Skip to content

Null Handling

Explicit nullability

In freezeFrame, nullability is a property of the column's declared type — not an inferred runtime behaviour. This is one of the most important correctness guarantees the library provides.

Annotation Nullable? Arrow nullability
score: float No not null
score: float \| None Yes nullable

Enforcement at construction

Passing a None into a non-nullable column raises SchemaValidationError immediately, at the point of construction — not silently downstream:

class Order(FrozenFrame):
    order_id: int
    amount:   float   # non-nullable

# This raises SchemaValidationError:
Order.from_dict({"order_id": [1], "amount": [None]})

Working with nullable columns

class Order(FrozenFrame):
    order_id:   int
    shipped_at: str | None  # nullable

df = Order.from_dict({
    "order_id":   [1, 2, 3],
    "shipped_at": ["2024-01-01", None, "2024-01-03"],
})

FrozenSeries[str | None] is returned for nullable columns.
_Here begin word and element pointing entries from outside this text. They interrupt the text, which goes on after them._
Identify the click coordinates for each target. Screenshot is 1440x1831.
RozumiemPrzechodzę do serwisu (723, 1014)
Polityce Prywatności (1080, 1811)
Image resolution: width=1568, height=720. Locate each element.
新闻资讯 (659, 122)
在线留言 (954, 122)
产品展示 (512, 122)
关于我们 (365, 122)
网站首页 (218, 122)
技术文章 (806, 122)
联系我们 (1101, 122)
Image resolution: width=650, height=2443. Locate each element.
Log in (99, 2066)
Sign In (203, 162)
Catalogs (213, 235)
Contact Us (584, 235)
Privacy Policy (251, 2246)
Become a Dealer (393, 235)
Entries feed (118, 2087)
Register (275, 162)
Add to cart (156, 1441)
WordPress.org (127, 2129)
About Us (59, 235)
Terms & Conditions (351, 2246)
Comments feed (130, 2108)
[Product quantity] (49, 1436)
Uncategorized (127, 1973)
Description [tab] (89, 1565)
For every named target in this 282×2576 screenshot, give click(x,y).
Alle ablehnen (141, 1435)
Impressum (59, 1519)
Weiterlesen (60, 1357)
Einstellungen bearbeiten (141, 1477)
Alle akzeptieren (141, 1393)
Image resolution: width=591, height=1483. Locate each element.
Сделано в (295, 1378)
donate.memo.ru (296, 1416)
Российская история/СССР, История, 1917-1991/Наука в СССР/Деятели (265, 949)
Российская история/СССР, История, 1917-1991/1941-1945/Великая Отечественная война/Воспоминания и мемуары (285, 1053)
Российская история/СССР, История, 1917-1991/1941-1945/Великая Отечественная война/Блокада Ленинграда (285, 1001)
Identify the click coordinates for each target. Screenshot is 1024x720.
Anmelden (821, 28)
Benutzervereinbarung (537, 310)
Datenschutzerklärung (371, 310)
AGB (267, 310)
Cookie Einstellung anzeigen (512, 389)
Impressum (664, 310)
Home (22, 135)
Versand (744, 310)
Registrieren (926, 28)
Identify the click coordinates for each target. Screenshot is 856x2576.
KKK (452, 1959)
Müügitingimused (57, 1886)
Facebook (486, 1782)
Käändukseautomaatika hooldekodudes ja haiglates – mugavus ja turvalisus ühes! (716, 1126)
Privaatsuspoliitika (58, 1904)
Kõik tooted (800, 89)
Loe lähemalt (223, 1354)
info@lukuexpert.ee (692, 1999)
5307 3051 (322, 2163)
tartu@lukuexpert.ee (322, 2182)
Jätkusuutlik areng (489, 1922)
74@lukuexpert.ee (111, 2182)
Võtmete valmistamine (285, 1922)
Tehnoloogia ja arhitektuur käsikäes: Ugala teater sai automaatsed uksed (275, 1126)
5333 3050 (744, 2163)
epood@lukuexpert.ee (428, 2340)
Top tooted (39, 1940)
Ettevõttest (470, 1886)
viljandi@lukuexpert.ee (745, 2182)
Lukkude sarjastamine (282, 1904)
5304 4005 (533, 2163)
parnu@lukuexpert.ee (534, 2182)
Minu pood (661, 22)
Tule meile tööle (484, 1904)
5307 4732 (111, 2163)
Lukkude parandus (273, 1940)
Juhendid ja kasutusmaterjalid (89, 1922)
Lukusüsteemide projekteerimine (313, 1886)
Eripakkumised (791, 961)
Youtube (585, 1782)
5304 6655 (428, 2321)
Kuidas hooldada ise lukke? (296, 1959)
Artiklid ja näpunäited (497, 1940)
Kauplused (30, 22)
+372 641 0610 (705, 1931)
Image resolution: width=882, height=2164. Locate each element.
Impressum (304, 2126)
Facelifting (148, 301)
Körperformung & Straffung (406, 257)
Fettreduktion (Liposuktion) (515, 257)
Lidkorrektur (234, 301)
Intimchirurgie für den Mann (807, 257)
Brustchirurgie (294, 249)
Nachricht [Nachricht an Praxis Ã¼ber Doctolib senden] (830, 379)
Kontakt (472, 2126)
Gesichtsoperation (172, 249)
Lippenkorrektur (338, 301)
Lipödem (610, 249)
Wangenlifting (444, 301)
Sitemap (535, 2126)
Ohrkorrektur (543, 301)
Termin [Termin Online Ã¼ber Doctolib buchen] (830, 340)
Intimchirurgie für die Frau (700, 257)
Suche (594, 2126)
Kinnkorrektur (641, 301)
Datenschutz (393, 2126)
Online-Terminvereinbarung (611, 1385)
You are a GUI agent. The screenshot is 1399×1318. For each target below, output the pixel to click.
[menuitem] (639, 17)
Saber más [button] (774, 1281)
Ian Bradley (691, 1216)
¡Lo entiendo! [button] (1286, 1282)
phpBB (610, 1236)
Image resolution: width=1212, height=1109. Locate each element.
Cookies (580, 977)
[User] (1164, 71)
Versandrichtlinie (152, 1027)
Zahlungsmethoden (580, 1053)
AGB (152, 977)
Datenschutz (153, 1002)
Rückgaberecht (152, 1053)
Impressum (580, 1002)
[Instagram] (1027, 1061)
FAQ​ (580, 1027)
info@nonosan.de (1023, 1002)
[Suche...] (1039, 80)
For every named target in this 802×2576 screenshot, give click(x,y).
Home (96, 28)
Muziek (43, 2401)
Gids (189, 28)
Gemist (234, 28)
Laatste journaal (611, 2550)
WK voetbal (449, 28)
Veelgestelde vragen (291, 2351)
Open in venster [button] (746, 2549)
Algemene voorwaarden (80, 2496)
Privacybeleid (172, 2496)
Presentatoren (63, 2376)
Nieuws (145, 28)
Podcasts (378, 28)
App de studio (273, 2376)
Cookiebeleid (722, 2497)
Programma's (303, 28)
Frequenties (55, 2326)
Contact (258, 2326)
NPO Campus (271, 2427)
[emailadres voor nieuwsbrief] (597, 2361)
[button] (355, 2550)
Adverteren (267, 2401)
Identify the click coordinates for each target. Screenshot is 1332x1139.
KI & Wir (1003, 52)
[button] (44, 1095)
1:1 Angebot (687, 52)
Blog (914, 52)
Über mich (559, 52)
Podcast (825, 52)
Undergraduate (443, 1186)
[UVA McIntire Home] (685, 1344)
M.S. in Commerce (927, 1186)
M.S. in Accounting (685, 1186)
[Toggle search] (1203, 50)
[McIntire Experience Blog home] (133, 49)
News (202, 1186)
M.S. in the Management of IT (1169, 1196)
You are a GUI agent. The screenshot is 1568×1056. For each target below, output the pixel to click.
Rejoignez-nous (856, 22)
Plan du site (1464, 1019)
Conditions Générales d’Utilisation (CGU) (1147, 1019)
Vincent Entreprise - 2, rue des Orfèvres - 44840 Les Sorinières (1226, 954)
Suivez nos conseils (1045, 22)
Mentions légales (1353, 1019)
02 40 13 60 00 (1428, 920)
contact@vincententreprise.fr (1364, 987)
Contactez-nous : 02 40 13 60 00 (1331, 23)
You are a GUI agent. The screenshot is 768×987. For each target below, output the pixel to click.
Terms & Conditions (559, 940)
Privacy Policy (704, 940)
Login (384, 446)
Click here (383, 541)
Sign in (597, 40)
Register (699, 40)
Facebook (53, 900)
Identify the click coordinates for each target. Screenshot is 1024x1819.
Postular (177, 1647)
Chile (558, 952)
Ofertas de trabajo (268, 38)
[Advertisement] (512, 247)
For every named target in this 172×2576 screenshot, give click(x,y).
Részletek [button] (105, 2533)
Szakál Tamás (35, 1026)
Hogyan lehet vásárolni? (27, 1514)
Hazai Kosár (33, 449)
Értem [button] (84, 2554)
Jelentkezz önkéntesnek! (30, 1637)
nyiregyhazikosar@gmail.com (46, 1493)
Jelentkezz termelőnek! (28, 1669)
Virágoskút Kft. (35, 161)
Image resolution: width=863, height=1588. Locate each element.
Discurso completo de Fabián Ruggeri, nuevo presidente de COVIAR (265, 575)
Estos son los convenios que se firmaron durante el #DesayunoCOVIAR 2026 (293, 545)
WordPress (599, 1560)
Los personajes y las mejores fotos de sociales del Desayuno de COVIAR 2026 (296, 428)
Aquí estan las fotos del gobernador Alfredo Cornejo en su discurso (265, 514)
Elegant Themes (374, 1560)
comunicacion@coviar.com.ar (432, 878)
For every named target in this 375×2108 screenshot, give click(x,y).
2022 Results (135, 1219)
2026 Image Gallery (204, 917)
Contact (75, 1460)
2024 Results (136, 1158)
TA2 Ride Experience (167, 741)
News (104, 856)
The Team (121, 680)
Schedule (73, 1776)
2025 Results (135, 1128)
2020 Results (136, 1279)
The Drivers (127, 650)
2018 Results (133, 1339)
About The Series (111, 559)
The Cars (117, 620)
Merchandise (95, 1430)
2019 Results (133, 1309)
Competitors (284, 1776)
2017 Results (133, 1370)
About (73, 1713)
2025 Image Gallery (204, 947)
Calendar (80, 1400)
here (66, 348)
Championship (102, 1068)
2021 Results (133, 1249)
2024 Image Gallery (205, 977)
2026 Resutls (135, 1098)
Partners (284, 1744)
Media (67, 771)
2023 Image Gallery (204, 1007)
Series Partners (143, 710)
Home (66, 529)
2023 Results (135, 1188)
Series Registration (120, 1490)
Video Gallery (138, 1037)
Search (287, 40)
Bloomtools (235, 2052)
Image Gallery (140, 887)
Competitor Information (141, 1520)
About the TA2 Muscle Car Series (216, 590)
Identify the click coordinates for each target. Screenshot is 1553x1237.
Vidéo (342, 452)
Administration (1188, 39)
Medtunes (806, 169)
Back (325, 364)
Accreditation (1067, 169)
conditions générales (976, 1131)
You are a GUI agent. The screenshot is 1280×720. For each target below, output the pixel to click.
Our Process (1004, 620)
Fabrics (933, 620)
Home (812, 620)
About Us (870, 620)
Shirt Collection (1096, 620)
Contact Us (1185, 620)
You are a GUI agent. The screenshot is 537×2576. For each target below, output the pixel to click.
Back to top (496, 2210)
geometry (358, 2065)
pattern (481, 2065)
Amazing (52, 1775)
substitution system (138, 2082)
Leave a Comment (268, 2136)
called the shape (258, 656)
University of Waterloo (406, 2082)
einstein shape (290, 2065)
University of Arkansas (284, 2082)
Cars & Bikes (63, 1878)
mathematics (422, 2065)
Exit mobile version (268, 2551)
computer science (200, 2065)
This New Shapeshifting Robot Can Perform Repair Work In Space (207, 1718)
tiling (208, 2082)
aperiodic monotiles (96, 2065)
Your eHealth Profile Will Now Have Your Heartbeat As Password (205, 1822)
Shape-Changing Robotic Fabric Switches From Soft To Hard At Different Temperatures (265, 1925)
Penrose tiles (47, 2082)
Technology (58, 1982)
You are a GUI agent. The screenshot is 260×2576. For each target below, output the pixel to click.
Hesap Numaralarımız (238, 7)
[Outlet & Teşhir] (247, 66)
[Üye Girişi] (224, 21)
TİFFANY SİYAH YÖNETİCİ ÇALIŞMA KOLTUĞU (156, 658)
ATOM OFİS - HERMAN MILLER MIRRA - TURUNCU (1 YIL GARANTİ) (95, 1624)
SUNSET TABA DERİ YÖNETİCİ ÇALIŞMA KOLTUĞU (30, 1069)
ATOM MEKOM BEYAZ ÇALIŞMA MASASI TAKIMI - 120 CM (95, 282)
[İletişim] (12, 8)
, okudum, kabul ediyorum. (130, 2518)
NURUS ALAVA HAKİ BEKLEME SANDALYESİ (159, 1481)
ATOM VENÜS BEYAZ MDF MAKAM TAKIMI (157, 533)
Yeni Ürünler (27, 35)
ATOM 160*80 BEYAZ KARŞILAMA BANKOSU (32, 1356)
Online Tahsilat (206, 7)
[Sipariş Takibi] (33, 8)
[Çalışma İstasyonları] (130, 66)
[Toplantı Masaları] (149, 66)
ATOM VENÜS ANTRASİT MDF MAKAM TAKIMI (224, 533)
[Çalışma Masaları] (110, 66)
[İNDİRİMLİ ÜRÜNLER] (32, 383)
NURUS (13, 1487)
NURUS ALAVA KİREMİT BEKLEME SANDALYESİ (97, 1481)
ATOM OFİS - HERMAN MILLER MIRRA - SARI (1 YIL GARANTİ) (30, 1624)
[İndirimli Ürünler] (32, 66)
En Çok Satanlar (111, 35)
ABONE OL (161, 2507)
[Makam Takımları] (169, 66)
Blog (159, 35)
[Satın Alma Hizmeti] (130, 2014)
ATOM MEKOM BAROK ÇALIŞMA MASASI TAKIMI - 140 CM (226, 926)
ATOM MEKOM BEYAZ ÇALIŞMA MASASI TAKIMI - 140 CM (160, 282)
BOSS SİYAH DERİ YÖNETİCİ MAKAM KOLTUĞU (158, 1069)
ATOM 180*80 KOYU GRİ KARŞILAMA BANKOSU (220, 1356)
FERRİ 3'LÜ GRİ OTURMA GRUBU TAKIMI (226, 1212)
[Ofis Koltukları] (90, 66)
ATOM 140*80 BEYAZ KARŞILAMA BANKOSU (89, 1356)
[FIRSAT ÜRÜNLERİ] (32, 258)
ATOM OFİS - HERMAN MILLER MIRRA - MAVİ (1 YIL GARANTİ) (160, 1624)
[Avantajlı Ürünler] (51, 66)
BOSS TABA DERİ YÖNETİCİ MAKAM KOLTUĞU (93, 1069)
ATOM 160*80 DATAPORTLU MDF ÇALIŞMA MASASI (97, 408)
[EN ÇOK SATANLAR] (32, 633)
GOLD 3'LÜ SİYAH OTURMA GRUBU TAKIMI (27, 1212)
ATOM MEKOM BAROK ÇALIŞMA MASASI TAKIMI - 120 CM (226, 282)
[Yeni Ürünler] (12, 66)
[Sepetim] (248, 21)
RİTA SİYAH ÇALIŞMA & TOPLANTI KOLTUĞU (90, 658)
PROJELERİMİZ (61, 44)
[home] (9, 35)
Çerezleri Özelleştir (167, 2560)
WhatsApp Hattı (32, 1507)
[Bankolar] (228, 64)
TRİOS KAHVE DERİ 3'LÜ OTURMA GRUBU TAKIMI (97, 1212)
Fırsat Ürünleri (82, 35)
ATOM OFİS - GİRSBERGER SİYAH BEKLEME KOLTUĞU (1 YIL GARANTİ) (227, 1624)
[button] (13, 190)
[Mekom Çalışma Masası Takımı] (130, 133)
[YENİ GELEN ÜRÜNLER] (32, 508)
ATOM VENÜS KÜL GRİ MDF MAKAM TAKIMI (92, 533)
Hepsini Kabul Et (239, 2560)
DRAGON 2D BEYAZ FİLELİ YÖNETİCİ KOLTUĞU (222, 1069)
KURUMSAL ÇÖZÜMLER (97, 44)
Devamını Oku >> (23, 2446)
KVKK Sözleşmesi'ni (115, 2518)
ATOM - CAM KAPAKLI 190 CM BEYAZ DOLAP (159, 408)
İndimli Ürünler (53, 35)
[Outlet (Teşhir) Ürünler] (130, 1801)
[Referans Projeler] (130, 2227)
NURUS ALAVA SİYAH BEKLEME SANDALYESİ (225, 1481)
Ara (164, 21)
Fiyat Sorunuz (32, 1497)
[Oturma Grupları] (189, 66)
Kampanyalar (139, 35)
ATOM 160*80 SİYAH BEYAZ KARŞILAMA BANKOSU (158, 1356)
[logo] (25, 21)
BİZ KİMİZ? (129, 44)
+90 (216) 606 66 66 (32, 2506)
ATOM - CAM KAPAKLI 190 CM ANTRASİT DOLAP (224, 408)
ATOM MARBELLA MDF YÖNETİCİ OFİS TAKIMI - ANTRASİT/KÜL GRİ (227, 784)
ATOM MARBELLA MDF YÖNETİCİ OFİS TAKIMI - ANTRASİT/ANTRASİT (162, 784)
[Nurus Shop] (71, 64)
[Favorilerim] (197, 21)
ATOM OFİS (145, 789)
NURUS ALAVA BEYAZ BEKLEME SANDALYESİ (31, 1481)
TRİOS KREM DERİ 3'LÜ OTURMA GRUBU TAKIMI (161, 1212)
Arrow's native null bitmap tracks which values are valid — no sentinel values like NaN or -1 are used.

No silent coercion

freezeFrame never silently converts NaN, empty strings, or other sentinel values to None. What you put in is what the frame stores. Nulls must be represented as Python None at construction time.

This is a deliberate departure from Pandas, which silently promotes integer columns to float when nulls are introduced, and uses NaN as a null sentinel in ways that frequently cause unexpected behaviour.